Nくんはサッカー部に所属していた。小柄で黒髪、日に焼けた肌の色が印象に残っている。

 

中3の時に保健体育の授業で隣の席だった。基本はまじめで穏やかな雰囲気だが、たまにウィットの効いたジョークを言って笑わせてくるような子だった。冗談を言った後にいたずらっぽく笑う顔がかわいかった。

 

僕は月に1回程度の保健の授業が楽しみだった。それがNくんと話す唯一の機会だったからだ。小中と同じクラスになったことがなく接点は皆無だった。共通点がほとんどないにも関わらず、保健の授業では意気投合して色々な話をした記憶がある。

 

当時は「自分はみんなと同じように異性を好きになるんだ」いう思い込みが強く、彼にハッキリとした恋愛感情を持つまでには至らなかった。でも、Nくんに関しては出会うタイミングがもう少し後だったら好きになっていただろうという確信がある。

 

このあたりはSさんへの気持ちと対照的だ。心の中に「好きになるフレーム」のようなものがあって、そこに違和感なくすっぽりハマるのが同性。どう頑張っても枠からはみ出してしまうのが異性。自分にとってはそんな感じだ。

 

ただそれだけのことがどうしても認められなくて、これまでに何度も試行錯誤を繰り返した。無理やり嵌め込もうとするあまりフレームがガタガタになって、心だけでなく体にまで支障を来したこともあった。

 

色々あったが、やはり結婚が一番迷惑をかけたと思う。自分が傷つくだけならまだしも、相手やその家族・自分の周囲にまでダメージを与えてしまった。

 

結婚した時、僕には今の彼氏がいた。フレームの例えをもう少しだけ続けると、当時そこに少しの隙間があり、そこに期せずして入ってきたのが結婚相手の女性だった。

 

「期せずして」と書いたが、もちろん最終的に自分(たち)が意思を持ってしたことだ。誰かのせいにするつもりはない。でも、それはおそらく周りが思っているよりはいくらか自然に進んでいったことだった。

 

今の自分が過去に戻っても結婚はしないが、当時の自分の感覚なら何度やり直しても止められなかっただろう、と思う。

 


 

この話は一旦ここで終わりです。
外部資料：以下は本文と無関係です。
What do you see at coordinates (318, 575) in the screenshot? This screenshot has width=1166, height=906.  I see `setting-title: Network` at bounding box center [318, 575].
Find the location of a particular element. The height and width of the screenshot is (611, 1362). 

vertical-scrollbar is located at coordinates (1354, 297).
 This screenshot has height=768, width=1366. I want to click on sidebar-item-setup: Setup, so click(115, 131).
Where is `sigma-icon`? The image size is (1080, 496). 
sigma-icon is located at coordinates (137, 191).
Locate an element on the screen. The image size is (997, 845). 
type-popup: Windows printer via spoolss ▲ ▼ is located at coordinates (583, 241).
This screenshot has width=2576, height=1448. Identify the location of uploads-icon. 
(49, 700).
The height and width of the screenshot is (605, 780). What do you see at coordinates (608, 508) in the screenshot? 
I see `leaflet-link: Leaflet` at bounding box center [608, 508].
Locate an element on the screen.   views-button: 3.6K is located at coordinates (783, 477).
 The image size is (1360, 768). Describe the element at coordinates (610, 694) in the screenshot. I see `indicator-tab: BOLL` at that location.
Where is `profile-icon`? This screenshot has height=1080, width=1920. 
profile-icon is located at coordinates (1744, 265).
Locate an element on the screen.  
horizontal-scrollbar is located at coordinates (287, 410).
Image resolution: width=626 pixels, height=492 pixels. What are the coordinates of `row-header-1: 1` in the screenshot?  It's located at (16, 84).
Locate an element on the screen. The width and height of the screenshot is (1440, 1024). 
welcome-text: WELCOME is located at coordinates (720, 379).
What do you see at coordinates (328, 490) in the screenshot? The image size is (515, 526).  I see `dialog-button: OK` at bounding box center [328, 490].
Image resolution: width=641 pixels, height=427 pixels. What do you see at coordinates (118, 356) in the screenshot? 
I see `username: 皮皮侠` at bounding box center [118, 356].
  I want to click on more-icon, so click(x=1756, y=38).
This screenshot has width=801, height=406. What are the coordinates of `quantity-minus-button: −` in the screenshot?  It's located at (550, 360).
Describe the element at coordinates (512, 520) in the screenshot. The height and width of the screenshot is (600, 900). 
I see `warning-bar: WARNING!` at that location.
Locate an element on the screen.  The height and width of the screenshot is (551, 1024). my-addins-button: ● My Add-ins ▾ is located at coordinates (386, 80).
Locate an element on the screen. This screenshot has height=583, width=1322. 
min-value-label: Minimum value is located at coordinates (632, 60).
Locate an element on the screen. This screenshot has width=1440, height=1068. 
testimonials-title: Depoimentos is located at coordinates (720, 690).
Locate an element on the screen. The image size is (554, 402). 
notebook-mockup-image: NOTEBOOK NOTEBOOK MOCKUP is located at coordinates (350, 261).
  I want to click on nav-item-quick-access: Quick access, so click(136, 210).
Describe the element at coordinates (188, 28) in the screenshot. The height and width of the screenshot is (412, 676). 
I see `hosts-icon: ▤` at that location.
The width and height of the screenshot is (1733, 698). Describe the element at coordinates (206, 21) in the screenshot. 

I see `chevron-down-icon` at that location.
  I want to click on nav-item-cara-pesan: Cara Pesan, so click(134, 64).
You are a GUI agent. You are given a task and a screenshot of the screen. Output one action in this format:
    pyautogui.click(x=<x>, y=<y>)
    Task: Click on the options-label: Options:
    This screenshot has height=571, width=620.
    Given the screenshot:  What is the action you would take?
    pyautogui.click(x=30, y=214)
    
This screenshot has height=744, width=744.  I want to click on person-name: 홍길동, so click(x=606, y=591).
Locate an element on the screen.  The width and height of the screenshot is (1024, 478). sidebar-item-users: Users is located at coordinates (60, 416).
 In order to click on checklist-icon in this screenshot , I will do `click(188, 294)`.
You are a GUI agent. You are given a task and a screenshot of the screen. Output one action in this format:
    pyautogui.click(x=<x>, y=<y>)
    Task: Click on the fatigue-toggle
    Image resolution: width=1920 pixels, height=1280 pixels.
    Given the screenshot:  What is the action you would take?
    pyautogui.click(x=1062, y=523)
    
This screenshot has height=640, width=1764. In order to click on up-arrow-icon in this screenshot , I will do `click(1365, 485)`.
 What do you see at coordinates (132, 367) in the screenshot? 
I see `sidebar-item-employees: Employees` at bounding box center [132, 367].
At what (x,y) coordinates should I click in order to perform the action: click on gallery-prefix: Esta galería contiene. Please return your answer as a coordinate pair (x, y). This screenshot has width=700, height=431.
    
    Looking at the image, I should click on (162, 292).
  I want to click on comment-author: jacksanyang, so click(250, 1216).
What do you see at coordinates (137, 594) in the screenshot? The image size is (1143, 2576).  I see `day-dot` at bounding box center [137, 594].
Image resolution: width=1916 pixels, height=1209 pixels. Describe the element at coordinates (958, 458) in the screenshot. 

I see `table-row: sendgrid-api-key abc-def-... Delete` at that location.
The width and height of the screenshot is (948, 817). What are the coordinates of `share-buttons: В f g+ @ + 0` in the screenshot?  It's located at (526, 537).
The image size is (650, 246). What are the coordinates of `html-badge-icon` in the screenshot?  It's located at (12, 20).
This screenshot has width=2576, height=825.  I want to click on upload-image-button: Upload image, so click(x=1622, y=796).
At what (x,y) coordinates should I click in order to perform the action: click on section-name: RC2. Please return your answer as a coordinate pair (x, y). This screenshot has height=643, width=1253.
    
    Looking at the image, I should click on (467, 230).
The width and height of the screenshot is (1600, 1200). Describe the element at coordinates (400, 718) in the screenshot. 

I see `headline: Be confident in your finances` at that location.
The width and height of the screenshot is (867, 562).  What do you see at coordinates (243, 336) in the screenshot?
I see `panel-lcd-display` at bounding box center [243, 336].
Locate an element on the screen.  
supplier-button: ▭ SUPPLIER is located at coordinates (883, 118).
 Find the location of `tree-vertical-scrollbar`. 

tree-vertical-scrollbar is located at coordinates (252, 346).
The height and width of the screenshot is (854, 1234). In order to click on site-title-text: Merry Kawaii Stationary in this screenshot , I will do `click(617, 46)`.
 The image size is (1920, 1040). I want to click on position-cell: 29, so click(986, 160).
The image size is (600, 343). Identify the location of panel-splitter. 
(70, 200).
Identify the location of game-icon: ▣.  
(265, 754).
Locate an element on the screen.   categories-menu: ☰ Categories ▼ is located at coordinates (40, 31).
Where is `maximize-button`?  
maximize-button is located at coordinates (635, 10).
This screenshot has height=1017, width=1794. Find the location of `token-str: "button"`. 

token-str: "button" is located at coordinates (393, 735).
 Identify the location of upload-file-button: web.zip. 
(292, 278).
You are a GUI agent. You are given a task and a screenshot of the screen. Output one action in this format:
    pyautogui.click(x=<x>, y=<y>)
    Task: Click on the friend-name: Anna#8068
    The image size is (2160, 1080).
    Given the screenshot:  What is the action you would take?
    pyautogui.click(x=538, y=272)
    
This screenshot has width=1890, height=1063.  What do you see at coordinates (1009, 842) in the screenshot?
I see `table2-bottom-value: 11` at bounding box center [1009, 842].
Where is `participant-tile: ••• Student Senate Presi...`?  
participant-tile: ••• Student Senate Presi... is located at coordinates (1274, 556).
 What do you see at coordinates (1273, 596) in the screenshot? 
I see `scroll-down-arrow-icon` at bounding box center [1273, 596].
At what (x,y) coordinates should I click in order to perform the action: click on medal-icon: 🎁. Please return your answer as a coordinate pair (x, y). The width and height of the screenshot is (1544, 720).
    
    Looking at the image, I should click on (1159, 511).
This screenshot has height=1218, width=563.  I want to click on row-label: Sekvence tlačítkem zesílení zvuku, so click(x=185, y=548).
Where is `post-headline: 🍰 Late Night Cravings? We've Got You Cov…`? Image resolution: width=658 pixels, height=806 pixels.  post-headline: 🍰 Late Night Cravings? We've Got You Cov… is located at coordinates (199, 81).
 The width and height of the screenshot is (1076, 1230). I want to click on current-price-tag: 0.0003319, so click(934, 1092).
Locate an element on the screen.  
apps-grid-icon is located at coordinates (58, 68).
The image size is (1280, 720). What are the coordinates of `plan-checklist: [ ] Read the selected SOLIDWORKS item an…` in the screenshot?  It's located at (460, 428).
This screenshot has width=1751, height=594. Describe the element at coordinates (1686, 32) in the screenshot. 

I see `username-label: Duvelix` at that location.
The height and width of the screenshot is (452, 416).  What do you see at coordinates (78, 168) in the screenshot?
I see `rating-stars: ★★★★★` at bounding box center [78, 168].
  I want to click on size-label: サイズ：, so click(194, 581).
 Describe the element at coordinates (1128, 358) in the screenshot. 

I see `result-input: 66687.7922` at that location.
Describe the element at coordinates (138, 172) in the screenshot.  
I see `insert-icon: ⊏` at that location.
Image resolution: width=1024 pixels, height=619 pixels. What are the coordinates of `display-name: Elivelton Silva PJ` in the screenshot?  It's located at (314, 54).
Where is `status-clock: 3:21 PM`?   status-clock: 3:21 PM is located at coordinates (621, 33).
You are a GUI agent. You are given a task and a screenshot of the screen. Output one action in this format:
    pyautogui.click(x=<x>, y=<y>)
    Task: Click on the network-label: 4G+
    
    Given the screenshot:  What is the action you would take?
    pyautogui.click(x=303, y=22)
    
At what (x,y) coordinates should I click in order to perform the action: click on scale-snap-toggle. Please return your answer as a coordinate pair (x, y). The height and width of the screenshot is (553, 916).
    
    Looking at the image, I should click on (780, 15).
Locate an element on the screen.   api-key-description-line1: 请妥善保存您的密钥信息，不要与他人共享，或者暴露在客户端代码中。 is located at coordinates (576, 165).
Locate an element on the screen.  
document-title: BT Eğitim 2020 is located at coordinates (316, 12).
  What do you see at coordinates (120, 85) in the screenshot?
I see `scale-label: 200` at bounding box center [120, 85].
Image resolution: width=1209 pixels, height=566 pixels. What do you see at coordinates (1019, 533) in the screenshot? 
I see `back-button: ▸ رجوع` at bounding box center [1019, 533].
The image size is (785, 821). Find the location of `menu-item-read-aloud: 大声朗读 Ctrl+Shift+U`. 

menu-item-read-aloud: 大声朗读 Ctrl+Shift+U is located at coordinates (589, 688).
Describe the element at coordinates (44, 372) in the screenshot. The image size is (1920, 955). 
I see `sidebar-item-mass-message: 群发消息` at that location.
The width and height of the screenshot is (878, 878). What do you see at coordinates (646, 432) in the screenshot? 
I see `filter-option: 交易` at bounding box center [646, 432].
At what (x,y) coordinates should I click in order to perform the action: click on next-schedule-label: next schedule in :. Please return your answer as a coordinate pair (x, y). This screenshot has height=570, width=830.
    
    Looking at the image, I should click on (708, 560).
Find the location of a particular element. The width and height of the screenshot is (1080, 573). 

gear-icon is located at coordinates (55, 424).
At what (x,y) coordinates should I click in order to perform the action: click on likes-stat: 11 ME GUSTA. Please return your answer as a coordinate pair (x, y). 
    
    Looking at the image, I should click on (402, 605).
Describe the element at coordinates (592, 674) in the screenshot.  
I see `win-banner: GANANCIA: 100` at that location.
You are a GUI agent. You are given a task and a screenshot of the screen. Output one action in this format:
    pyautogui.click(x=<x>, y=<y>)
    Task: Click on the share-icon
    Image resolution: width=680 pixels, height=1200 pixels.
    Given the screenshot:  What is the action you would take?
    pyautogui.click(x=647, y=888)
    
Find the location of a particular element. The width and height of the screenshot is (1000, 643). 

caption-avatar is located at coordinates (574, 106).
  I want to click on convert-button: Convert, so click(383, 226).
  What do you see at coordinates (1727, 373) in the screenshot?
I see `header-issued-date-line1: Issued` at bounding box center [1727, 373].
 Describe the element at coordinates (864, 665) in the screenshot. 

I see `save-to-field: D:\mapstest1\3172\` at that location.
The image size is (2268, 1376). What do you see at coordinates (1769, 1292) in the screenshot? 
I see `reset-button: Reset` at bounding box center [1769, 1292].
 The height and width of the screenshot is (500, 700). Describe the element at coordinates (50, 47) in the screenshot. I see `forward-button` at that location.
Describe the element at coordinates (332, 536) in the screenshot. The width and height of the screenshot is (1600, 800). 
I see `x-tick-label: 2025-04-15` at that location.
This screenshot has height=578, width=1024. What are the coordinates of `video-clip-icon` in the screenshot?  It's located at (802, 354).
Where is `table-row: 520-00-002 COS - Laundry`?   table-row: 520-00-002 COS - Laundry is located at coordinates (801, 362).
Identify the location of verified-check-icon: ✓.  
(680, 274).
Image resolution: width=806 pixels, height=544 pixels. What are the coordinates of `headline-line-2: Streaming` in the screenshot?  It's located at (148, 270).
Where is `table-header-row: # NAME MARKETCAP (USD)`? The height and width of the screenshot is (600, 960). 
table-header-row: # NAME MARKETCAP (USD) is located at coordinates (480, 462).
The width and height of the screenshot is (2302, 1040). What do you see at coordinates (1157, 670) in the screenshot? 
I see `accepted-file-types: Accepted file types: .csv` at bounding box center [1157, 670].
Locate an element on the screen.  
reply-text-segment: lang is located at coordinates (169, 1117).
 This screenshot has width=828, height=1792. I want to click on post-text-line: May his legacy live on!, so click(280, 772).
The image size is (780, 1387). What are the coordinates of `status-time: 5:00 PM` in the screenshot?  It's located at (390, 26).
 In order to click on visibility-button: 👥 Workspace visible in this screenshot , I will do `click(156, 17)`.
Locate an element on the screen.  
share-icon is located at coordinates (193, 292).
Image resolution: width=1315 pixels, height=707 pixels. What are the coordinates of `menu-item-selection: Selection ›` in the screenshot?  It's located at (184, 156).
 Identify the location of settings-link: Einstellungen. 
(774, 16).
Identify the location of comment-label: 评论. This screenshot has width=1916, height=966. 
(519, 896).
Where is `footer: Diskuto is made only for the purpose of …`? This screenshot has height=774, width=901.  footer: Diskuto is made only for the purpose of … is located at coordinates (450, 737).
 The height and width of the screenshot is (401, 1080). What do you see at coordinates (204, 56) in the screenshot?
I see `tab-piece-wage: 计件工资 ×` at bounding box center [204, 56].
結婚の話は続きますが、どういった形で書き進めるかは自分にもまだ想像がついていません。読んでくれている人がいる限り「続けること」だけは決めています。 

 

現在だったり過去だったり、また全く関係のない話で横道に逸れることも多分にあると思いますが、もう少しお付き合いいただけたら嬉しいです。